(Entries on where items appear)
◆ ◆ ◆ ◆ ◆
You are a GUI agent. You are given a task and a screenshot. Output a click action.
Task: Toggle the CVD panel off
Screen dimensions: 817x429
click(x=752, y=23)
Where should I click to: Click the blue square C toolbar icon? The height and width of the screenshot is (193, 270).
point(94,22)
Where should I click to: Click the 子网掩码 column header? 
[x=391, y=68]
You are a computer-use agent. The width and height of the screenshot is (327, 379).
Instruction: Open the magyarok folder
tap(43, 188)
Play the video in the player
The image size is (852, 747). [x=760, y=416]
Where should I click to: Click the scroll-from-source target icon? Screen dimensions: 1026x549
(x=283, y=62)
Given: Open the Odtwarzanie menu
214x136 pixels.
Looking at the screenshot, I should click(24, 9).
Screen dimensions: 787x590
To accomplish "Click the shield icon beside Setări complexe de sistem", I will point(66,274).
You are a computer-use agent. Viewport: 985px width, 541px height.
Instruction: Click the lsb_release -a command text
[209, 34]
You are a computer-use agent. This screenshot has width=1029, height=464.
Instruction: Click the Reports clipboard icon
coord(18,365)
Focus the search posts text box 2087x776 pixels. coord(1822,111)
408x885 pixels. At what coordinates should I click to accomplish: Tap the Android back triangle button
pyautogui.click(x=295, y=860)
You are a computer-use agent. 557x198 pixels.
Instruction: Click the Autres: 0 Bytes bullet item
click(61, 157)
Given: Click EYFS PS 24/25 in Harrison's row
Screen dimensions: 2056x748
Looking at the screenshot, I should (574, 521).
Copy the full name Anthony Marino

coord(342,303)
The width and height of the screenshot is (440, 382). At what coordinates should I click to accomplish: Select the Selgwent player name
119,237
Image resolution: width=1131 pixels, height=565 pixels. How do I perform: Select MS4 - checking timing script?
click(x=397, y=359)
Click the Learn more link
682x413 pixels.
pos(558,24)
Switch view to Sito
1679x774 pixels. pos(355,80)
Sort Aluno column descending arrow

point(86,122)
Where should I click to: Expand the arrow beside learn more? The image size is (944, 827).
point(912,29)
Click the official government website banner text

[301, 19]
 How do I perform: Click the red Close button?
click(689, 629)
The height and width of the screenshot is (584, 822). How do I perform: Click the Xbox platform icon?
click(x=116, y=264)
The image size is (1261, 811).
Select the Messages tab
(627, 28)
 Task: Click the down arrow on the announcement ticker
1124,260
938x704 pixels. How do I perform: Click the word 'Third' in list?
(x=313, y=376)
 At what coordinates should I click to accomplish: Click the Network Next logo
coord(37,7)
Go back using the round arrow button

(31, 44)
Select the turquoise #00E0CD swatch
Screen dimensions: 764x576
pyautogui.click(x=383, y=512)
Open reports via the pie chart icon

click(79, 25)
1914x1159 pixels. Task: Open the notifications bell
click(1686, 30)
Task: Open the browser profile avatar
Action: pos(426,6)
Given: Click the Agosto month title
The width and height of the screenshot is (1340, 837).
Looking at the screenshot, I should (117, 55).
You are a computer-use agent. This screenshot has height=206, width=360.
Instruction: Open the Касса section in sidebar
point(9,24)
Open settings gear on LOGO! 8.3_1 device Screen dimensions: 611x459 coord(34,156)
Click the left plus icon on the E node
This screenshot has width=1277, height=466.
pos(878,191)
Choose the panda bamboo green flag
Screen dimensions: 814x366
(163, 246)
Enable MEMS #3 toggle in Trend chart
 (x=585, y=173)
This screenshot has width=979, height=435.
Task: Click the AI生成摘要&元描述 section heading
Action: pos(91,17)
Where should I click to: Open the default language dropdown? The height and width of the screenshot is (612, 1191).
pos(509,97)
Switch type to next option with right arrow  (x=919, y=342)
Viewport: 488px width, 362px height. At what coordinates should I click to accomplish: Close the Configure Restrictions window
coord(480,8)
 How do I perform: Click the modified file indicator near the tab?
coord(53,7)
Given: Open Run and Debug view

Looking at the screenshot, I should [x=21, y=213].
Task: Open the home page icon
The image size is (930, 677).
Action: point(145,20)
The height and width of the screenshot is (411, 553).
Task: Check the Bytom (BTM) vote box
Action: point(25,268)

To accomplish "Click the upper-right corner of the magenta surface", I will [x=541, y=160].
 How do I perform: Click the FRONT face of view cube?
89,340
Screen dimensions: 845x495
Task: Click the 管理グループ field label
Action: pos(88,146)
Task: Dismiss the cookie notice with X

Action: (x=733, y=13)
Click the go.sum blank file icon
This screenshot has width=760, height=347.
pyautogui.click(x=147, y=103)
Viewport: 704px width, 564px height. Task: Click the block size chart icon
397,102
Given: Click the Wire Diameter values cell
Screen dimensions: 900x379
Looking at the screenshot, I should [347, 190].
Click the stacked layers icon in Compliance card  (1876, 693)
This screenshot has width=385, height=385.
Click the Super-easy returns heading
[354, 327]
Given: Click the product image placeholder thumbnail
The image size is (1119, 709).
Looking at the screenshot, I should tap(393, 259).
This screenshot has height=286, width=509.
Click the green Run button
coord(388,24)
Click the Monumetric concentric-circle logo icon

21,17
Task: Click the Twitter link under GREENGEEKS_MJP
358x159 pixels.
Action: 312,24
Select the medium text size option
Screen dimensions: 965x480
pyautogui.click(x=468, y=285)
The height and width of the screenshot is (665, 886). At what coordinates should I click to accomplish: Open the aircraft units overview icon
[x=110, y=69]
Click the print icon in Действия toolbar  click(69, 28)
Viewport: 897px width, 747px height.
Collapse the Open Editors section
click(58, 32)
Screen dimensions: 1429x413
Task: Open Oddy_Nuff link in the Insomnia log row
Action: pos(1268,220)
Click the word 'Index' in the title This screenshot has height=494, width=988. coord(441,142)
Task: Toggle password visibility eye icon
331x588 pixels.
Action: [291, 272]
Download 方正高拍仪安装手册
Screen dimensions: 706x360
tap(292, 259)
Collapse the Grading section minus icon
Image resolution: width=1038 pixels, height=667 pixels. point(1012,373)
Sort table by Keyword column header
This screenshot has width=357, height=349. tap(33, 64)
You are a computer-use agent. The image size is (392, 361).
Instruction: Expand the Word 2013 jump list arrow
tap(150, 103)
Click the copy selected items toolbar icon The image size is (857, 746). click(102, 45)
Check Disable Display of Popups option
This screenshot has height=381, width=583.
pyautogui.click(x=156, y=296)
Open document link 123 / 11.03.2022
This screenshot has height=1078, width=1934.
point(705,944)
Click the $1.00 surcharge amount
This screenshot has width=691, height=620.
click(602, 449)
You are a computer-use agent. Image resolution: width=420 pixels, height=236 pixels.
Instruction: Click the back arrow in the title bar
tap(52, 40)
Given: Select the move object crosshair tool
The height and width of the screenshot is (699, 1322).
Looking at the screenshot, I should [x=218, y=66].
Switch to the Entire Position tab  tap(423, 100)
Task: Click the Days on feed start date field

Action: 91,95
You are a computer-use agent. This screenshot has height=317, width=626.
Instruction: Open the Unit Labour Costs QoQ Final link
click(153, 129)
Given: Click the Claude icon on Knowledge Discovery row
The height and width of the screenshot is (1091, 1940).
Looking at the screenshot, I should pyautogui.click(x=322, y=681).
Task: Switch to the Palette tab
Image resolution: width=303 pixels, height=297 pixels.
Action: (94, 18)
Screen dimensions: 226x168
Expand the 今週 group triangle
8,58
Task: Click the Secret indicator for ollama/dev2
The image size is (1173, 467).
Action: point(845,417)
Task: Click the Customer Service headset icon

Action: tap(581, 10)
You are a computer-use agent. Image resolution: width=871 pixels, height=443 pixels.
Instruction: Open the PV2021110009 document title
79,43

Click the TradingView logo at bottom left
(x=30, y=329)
◆ ◆ ◆ ◆ ◆
- The exercise: In everything from the start of the items down to the line containing "point(94,22)", change "Toggle" to "Turn" and write those lines out again with nothing else altered.

- Reply to the exercise:
You are a GUI agent. You are given a task and a screenshot. Output a click action.
Task: Turn the CVD panel off
Screen dimensions: 817x429
click(x=752, y=23)
Where should I click to: Click the blue square C toolbar icon? The height and width of the screenshot is (193, 270).
point(94,22)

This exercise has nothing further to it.